Paranodal string gap junctions were oriented circumferentially (i.e. in a direction parallel to myelin wrapping; Fig. 8B–C), as well as radially (i.e. in a direction perpendicular to myelin wrapping; Fig. 8E). “String” gap junctions were first identified and defined in retinal neurons (Raviola and Gilula, 1973; Nagy et al., 2004; Rash et al., 2004b). In oligodendrocytes, these linear arrays of IMPs were identified as string gap junctions, rather than as tight junctions (Fig. 8D), based on the following: i) As in other rodent gap junctions fixed by formaldehyde, 100% of the constituent IMPs were in the P-face (Fig. 8C), and the E-face views consisted entirely of pits (Fig. 8B); ii) the constituent P-face IMPs were 8 –9 nm in diameter and had a uniform 10 nm center-to-center spacing (Fig. 8C), and the E-face pits were uniformly 7–9 nm in diameter and had a uniform 10 nm center-to-center spacing (Fig. 8B); iii) where the fracture plane stepped from E-face to P-face (Fig. 8E), the string of E-face pits was aligned and apparently continuous with the string of P-face IMPs; and iv) the rows of P-face IMPs and E-face pits were labeled for Cx32, consistent with labeling for Cx32 in other oligodendrocyte gap junctions. By way of comparison, both P- and E-face images of tight junctions in formaldehyde-fixed samples consist of discontinuous rows of partially-fused IMPs (Fig. 8D), intermixed with short segments of narrow grooves (Fig. 8D). Because of limited protein cross-linking in formaldehyde-fixed tissues, the resulting “particle partitioning coefficient” (Satir and Satir, 1979) for tight junction proteins (claudins and occludins) is reduced to ca. 0.5, causing about half of the particles to fracture to the E-face and half to fracture to the P-face (Saitou et al., 1997; Itoh et al., 1999; Meier et al., 2004), whereas the unchanged particle partitioning coefficient of 1.0 for connexons continues to result in 100% of connexon IMPs remaining with the P-faces.
Low-magnification double-immunofluorescence imaging of caspr/Cx47 in lateral white matter of rat spinal cord revealed discrete labeling for caspr at paranodes along myelinated fibers (Fig. 9A1) and dispersed punctate labeling for Cx47 (Fig. 9A2), which was in contrast to the often continuous and granular labeling of Cx32 detected along myelinated fibers.

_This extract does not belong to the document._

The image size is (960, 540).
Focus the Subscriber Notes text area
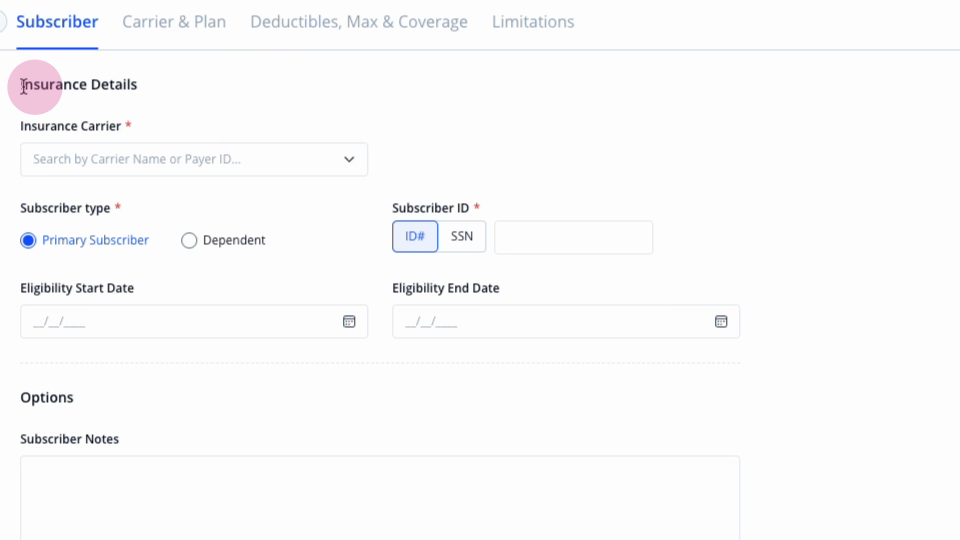(380, 498)
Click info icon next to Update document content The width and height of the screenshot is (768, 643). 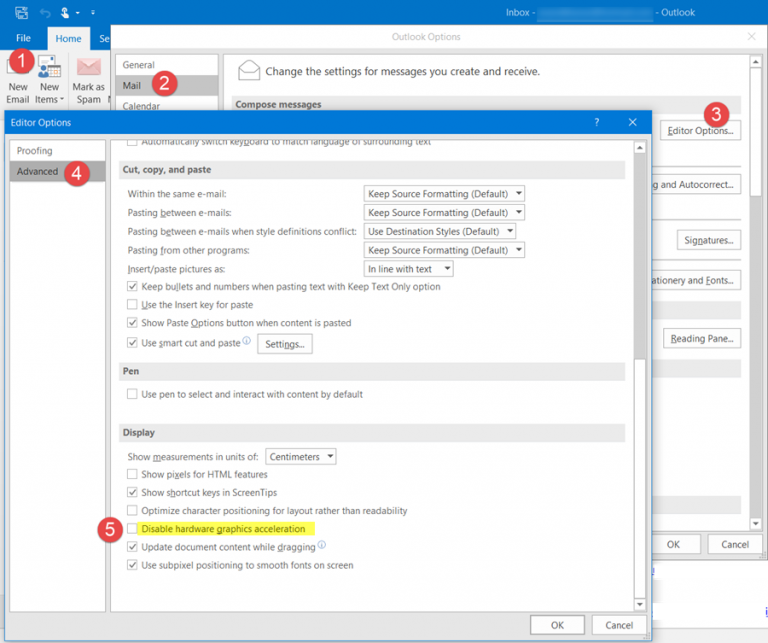click(322, 547)
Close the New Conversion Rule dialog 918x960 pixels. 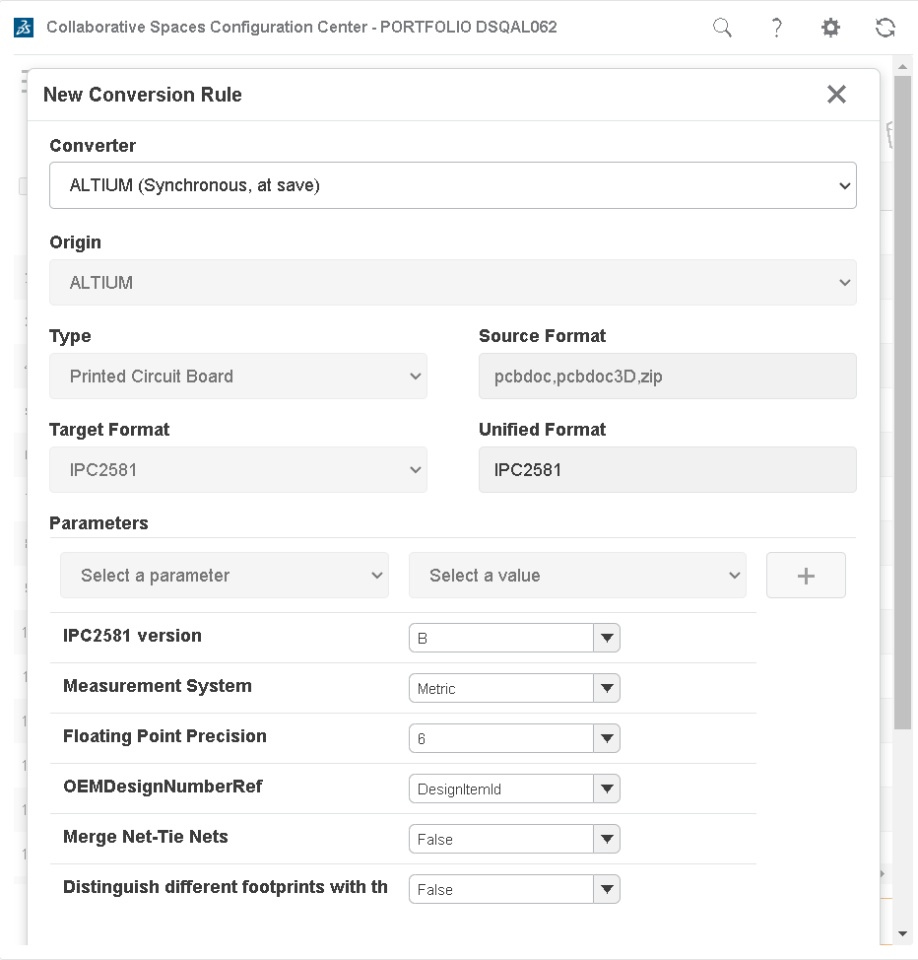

Although overlap of caspr-positive areas with some Cx47-positive labeling was evident at low magnification (Fig. 9A3), higher magnification revealed that Cx47-positive puncta usually were closely apposed to but not entirely overlapping with labeling for caspr, particularly along large diameter fibers in lateral (Fig. 9B) and ventral (Fig. 9C) white matter, as well as along smaller diameter fibers in lateral white matter (Fig. 9D). Since caspr is associated with axonal membranes at paranodes (Einheber et al., 1997; Peles et al., 2005), labeling for this protein occurs central to the paranodal loops. In contrast, Cx47-positive puncta often were at the lateral edges of paranodes (Fig. 9B–D), apparently reflecting the two-dimensional projection of O/A gap junction puncta located at more lateral radial locations—i.e. on the shoulders of the outermost paranodal membrane loops (Waxman and Black, 1984), or in everted paranodal loops (see FRIL, below).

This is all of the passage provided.